Fuss shone her light on one spot and held it.
“Right about there,” she said.
“The body had fallen from here to there after Jenny was shot,” explained Harper.
Devine looked at where they were all standing and then down at the rocks. “You’re sure that’s what happened? She was shot and then fell down there?”
“Pretty damn sure, yeah. I mean, what else?” said Harper.
“How was the body facing?”
Harper looked at Fuss, who said, “Best as I can remember, head to land and feet out to the ocean. She could’ve flipped over on her way down, since she was shot from the front.”
“Best as you can remember? Didn’t somebody take pictures? Didn’t the feds go over it before the body was moved?”
Fuss barked, “Hell, we couldn’t leave her there. Tide was coming in and there was a storm. She would have been washed out to sea if we waited another minute.”
“But you have pictures, before she was moved?”

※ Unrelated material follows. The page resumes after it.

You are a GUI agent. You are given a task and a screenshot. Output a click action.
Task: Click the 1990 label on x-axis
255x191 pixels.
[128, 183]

“Look, Devine, you weren’t here, okay?” said Fuss. “The water was all over Jenny when we got here. You heard Doc Guillaume. Time of death was between nine and eleven. We didn’t get here until after two in the morning. We had to move fast, real fast. And we’re not CSI. We got one ambulance and two volunteer EMTs in Putnam. I called in everybody I could, including some men I knew from the county with climbing experience to go down there and help bring her up. Before they got here we put a rope around Jenny to keep her from getting swept out. We all got soaked to the skin, and the water was so cold it damn well burned. We had to use a truck with a winch to bring her up, but we did our best to make sure we did as little damage to the body as possible. We didn’t have hours or days to plan this out, we had minutes,” she ended with a bark, her posture all defensive and annoyed.